Last night, tired after returning from a literary soiree, I headed to bed early, and discovered my trusty Kindle was still downstairs, as was the book we bought at the party. And this week's New Yorker. Grrrr.
Good old Proust was still on the nightstand, with its (perhaps) mouse-nibbled cover. I remembered that I had left off at the Verdurin's dinner party at Raspelier, over-looking the coast and not far from Balbec where Proust often spent part of the summer. This is Cities of the Plain.

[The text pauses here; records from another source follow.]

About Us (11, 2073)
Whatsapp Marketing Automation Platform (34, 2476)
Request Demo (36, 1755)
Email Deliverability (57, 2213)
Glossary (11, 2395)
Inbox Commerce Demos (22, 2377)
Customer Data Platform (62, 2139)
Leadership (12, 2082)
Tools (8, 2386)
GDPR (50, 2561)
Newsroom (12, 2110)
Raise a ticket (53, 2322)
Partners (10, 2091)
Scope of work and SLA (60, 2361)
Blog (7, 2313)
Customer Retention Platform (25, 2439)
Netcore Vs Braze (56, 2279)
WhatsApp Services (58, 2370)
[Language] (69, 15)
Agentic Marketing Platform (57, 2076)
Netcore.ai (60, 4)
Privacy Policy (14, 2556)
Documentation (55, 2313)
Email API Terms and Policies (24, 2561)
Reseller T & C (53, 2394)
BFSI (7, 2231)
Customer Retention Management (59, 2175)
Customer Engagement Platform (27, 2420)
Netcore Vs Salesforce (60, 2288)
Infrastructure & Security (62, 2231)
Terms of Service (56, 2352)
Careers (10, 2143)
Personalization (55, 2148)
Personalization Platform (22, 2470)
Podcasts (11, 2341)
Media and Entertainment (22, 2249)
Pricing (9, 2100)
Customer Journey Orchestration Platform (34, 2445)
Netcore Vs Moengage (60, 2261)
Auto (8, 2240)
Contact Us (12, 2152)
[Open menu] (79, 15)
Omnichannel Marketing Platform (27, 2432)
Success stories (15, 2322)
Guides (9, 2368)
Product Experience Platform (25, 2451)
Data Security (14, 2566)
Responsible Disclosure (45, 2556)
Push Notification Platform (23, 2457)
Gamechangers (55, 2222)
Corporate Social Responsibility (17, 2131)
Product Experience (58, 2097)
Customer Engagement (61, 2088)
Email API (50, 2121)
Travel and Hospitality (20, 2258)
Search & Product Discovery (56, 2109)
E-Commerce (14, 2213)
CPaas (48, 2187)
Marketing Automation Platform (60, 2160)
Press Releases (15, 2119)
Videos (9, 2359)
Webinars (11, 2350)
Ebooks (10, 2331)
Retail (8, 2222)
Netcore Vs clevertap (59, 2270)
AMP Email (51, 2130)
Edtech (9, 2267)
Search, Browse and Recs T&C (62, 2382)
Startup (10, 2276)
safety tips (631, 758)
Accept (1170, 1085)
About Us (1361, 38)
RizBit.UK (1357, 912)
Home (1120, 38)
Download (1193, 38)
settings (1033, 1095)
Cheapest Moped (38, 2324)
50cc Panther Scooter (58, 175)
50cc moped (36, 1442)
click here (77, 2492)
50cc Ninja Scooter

Charlus prefers strawberry juice to orangeade, both homemade by Madame Verdurin's esteemed cook, no doubt. By the way he makes his choice, the narrator notes the Baron's preference for men over woman and speculates that he's a woman in a man's body. Wow! Was Proust ever ahead of his time! Transgender stuff. The Baron goes on to make a fool of Madame Verdurin, not a terribly difficult thing to do. She's such a fraud and a social climber and manipulative to the max, one of these great characters that we love to hate. I nodded off after a half-dozen pages, which I would have done with even the most hair-raising thriller, so don't blame Proust. Tired is tired. And I like it ever so much. I am tempted to get Proust on the Kindle, too.
If you are a Proust scholar (I am not, alas) or take an interest in literary studies, I have the monograph for you. http://muse.jhu.edu/journals/new_literary_history/summary/v042/42.1.lurz.html
Back in the day, when I had perhaps ambitions to be a scholar, I would have dived into this. At least Proust and I are in synch in that it is summer in Balbec and summer in Foxborough, although the rains and cool weather are more spring-like. The calendar says summer. Now do I want Orangeade or Strawberry Juice? Hmmmm.